Photo supplied by Carolyn Krause
"Becky the Firedog" helped teach fire safety to children for 10 years, achieving the rank of captain.
Becky was succeeded by "Poppy," age 6. Poppy now is the one who holds a smoke detector in her mouth as firefighters explain to the children what they are and their importance. Poppy likewise snatches a banner bearing the simple, life-saving code 911 during that portion of the presentation.
But like Smokey, perhaps the most important aspect of Poppy's work is when she actually demonstrates for the children what they should do in case of fire. Dalmatians and many other breeds are extremely intelligent and energetic, and with the proper training can perform seemingly amazing tricks.
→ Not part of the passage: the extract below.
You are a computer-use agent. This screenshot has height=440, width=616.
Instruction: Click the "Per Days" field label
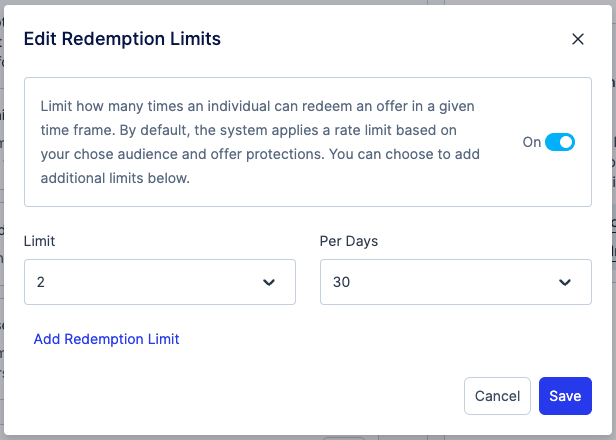348,241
On the command "Smoke," Poppy hunches down and crawls on the floor, showing kids how to "get low and go" during fires. "You can even have the dogs and kids crawl under a sheet that people hold to simulate smoke," Krause said. "We do as much work with the dog as space allows."
But the afternoon isn't just an enjoyable one for the students that's forgotten when they trek home. Each receives a postcard of the dog and a firefighter, stamped on the back with Poppy's paw-print autograph. Children are told to give the card to an adult at home and check the batteries in their smoke detectors. They also are told to request a home fire drill that day. Such simple and perhaps startling requests from a young child are likely to snap adults to attention to complete such tasks.